A baixa de uma empresa no registro público deveria ser, no mínimo, um ponto de inflexão processual, e não um porto seguro para a evasão de responsabilidades. Entretanto, o que deveria ser uma etapa de resolução ordenada de débitos muitas vezes se transforma em um labirinto jurídico, em que credores são deixados à deriva enquanto sócios de má-fé encontram uma zona de conforto processual.
Imagine um credor que, após anos tentando receber uma dívida, descobre que a empresa devedora foi extinta. Ele recorre ao Judiciário buscando redirecionar a execução para os sócios, mas depara-se com a exigência de instaurar um incidente de desconsideração da personalidade jurídica.
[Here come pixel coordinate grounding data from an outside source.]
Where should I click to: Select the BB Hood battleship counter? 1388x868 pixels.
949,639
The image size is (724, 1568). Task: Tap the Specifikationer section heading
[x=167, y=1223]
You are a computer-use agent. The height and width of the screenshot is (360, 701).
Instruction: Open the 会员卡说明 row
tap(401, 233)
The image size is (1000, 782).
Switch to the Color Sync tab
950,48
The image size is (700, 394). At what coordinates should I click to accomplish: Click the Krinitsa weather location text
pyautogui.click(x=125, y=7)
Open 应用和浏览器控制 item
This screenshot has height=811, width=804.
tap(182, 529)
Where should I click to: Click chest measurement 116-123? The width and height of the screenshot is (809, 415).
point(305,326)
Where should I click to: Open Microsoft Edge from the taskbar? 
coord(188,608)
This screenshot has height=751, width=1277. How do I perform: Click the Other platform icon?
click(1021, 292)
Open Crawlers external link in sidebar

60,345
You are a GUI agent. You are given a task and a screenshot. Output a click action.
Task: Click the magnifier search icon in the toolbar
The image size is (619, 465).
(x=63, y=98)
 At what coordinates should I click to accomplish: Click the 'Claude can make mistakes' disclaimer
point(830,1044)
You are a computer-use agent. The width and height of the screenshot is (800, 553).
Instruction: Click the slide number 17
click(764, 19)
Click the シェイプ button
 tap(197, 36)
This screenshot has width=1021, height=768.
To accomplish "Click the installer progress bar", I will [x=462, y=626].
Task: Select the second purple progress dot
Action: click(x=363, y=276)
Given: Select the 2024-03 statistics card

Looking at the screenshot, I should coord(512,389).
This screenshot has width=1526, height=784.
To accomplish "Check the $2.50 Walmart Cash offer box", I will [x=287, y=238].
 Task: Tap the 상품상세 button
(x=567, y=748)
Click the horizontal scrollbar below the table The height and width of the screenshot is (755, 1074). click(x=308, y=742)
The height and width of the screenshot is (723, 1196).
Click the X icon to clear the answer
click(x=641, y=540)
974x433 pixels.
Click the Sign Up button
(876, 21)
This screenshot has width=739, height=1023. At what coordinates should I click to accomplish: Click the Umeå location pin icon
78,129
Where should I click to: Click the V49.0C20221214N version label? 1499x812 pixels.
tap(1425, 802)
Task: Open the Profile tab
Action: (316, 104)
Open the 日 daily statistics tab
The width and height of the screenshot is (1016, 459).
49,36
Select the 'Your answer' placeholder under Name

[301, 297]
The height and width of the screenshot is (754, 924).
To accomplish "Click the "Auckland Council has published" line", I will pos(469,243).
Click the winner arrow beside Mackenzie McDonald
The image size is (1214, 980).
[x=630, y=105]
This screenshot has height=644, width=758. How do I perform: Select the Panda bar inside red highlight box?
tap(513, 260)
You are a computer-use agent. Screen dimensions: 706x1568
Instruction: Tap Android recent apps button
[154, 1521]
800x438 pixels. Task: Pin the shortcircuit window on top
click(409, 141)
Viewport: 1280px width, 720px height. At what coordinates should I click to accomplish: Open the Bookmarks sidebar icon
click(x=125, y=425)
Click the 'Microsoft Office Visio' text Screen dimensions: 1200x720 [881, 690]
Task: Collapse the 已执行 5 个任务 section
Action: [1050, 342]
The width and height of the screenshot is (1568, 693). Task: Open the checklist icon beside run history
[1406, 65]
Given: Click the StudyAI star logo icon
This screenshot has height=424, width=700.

Tudo isso, mesmo com a empresa já formalmente inexistente. Esse cenário reflete uma prática crescente nos tribunais, onde decisões automatizadas prejudicam credores ao insistirem em formalidades que ignoram a essência da questão: se a empresa não existe, não há personalidade jurídica a ser desconsiderada.
Lógica que não se sustenta: por que desconsiderar o inexistente?
A insistência na desconsideração da personalidade jurídica para redirecionar execuções em casos de empresas extintas é uma contradição em termos. Decisões que adotam essa linha ignoram o fato elementar de que a empresa não mais possui personalidade jurídica.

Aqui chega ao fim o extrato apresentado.